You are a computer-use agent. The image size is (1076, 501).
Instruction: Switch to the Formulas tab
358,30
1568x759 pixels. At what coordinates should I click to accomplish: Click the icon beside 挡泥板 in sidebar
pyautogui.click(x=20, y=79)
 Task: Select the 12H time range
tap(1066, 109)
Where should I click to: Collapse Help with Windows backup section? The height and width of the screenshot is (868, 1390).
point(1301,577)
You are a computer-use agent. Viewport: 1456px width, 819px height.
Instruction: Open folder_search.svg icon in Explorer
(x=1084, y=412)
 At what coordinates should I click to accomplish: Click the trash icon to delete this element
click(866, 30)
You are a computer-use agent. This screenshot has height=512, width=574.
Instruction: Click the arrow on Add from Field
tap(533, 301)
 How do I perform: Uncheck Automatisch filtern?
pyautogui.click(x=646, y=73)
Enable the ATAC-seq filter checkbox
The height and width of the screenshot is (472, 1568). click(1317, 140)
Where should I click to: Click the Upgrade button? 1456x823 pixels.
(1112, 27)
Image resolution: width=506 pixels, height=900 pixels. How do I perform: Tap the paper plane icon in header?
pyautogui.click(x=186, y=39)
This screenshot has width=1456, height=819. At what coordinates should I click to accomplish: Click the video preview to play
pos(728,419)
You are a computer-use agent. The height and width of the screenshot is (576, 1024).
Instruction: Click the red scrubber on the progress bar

+ + + + +

Goal: State how many lines in the records above contain the string "width". Give the number alone.

Task response: 7